They had stopped and were looking directly at each other in the enjoyment of this verbal fencing.
"As you are now?" she suggested.
"Exactly!"
"I think it would be excellent," she admitted, after a pause of further thoughtful observation, squinting her eyes ever so little, then opening them wide as she passed final judgment.
"Good! It's so much more companionable."
"Yes, we can talk as I paint."
"Which is bound to give the subject life!" he concluded, as they started on.
"And the painter, too," she added.
As they drew near the house he saw Helen standing in the doorway. She seemed not to see him, but bent down to pull some burrs off her gown and then ran her hand with a sweeping motion across her forehead. She had watched the scene between Henriette and Philip on the walk and to her it had the familiarity of an habitual process of the life of her family. It was not the first time that she had had to greet a guest who accepted her only because she was Henriette's sister.
Her self-consciousness was not minimised by her disarray after her walk, though its depths were in the recollection of her tempers at Truckleford and her absurd action about the portrait and of having yielded to tears in her room, all as part of some strange influence which she could not understand. Without calling to him she advanced, with something of the manner of a culprit who expects reproof.
"We are glad to see you at Mervaux," she said, holding out her hand.
Phil was reminded with a start almost of fresh discovery how like Henriette's was Helen's voice. But her face, without a sign of expression, seemed characterless. How could this girl belong to the same family as Henriette and the well-groomed mother? At the same time he felt a certain pity for her. She excited his curiosity in that awkward moment of silence after she had spoken her set phrase of welcome.

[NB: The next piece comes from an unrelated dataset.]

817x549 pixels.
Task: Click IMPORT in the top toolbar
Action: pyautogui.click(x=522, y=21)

"You look tired, Helen. You have walked too far," said Henriette, solicitously slipping her arm in her sister's.
This, too, was as something foreseen by Helen; the next speech in the play. She was unresponsive at first, her own arms hanging by her side. Then spasmodically, as one who comes out of a fit of absent-mindedness, she raised her hand and pressed it over Henriette's against her waist, a look as for pardon in her eyes. It was not for Phil to note all the little signs that count. He had looked away from Helen to Henriette.

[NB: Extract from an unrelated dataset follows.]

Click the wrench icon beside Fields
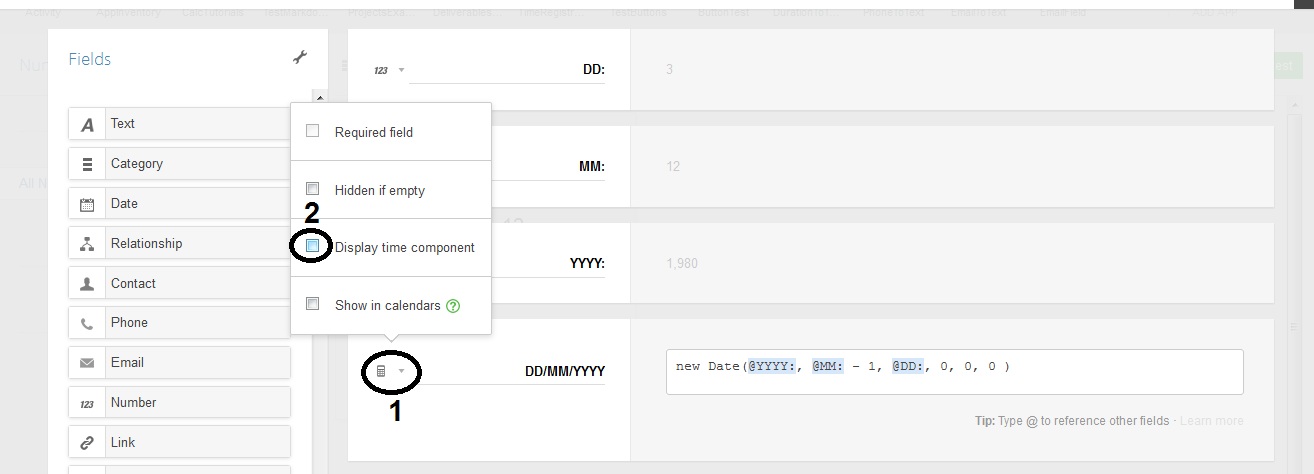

"Some of your pictures?" he said to Henriette when they entered the house, nodding toward the walls.
"Yes. Mother insists on a permanent exhibition," she replied deprecatingly.
He went from one to another, admiring, listening to her comments, and when they had been through the rooms he turned to her, saying:
"It's very wonderful to me. I stand a little in awe of you—you who have been in the Salon. I have great luck in cousins and I am luckier still in having an invitation to Mervaux."

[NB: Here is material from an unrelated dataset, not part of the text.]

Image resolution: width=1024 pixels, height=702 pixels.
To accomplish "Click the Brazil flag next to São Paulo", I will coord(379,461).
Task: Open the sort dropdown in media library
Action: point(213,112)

She had not expected him to speak of the pictures in any critical fashion. How could he know anything about art? She liked his simple attitude. It was always more satisfactory than that of those who pretended to know and did not.
"And it's time for me to dress for dinner," she said, "though you need not hurry. Dinner at eight."
He had not thought of Helen while he had been looking at the pictures. After Henriette had gone he saw Helen huddled in the depths of a big chair in a corner half hidden by the open door, reading. With the brilliant light of Henriette departed, smaller lights became visible. Helen also was his cousin. But he felt a peculiar awkwardness in speaking to her. He was even afraid that one of her tempers might break on him. He hesitated, as he thought of something to say, and his glance fell on the pile of charcoal drawings on the side table.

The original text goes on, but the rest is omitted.